Search:

# Assign4

## HMM/Viterbi

Due Date:20th March, 2019, Before Midnight

In this assignment you will implement the viterbi algorithm to find the best path or state-sequence for a given input DNA sequence. The HMM is specified in a file, where $$M$$ is the number of symbols (4 for DNA), $$N$$ is the number of states, $$A$$ is the transition probability matrix between states, and $$E$$ gives the symbol emission probabilities for each state. The state numbers begin at 0, with 0 being the begin state. There is no explicit end state. You can add one if you want.

The HMM is specified in compact form where only non-zero transition, and emission probabilities are specified. For example, one of the lines under "A:" is 1 21 0.404762, which means that the transition probability between state "1" and state "21" is 0.404762. Likewise, for the line under "E:" that reads 1 A 1.0 it means that the probability of emitting symbol 'A' in state 1 is 1.0.

You may assume that "A:" and "E:" appear alone on a single line. First you must read in all the transition probabilities (until you hit a "E:"), then read the emission probabilities.

Make sure that you convert all probabilities into log, and take the summation instead of products to compute the best path through the HMM for a given sequence (in fasta format).
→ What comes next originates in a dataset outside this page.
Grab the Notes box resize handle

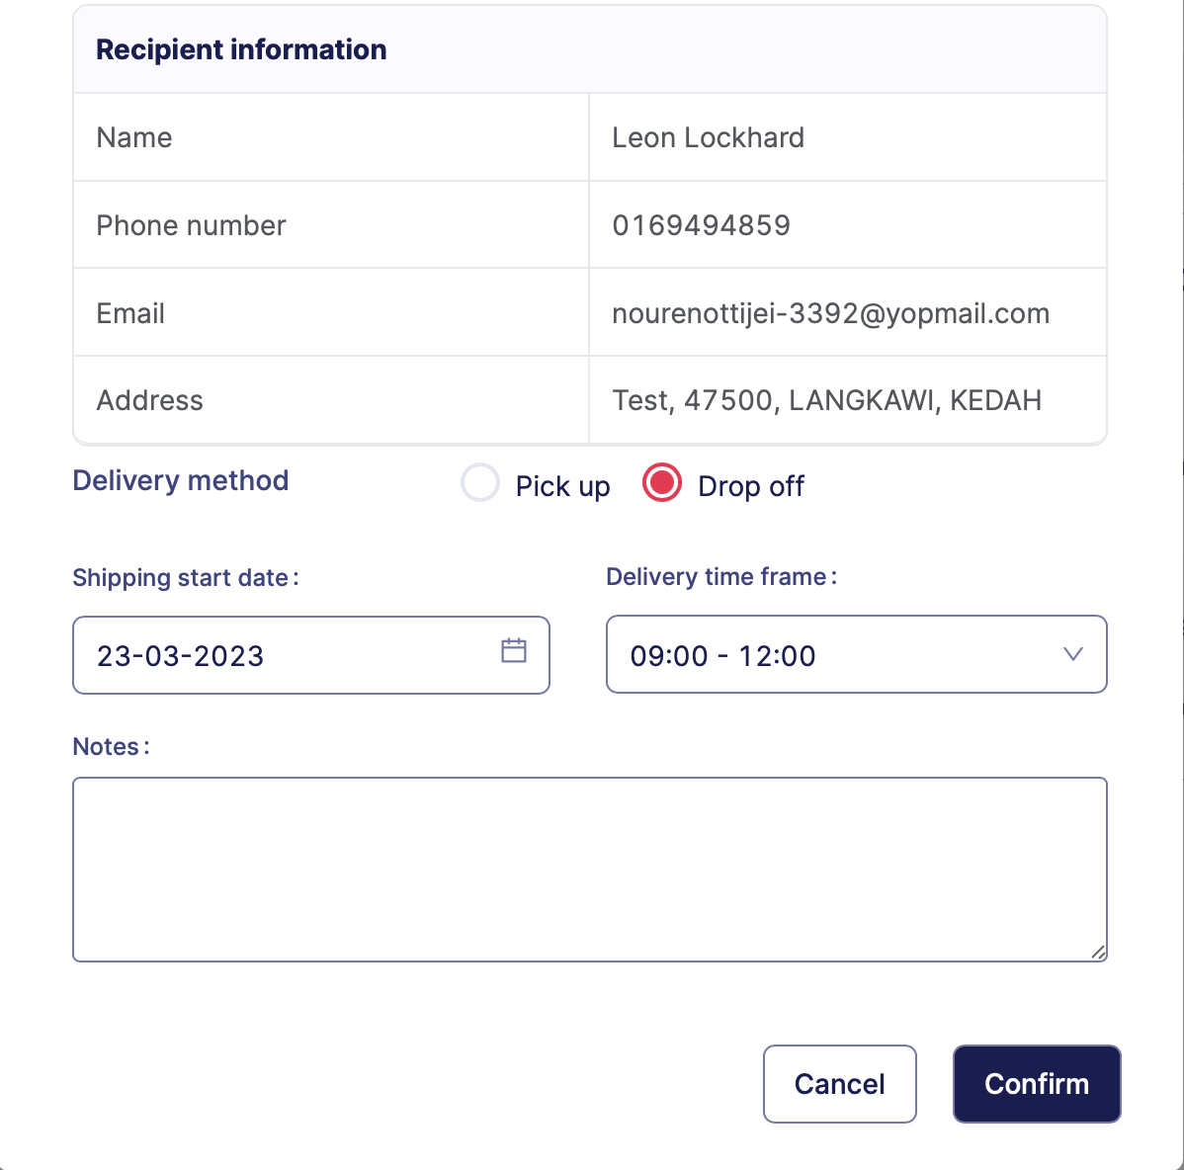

Read sec 3.6 in R12 for how/why of log transformation.

## What to submit

Write a program called assign4.py, that outputs the best state state sequence for the input DNA sequence. Also print the probability of that path. Your code will be run as:
assign4.py HMMFILE SEQ
where HMMFILE is the HMM parameters file, and SEQ is the input sequence file.
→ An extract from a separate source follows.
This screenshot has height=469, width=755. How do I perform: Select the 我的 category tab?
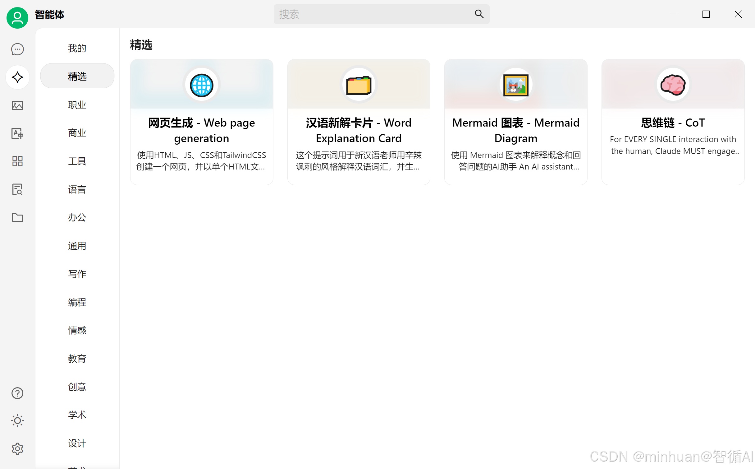coord(77,48)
Test your code on the HMM file hmm.txt, and the input sequence file Attach:test.txt.

Here is an example output on the following test sequence on Attach:hmm.txt file.

>test2
AGCTCAGTTGCTTATGCGACACCA


The output is:

Log-prob: -53.8207431931
State seq: [0, 1, 24, 2, 23, 25, 1, 24, 3, 23, 4, 22, 3, 23, 1, 23, 4, 22, 4, 21, 2, 21, 2, 22, 1]


The log (base 2) of the probability is given. Please note that State seq is the optimal path that begins with the begin state "0".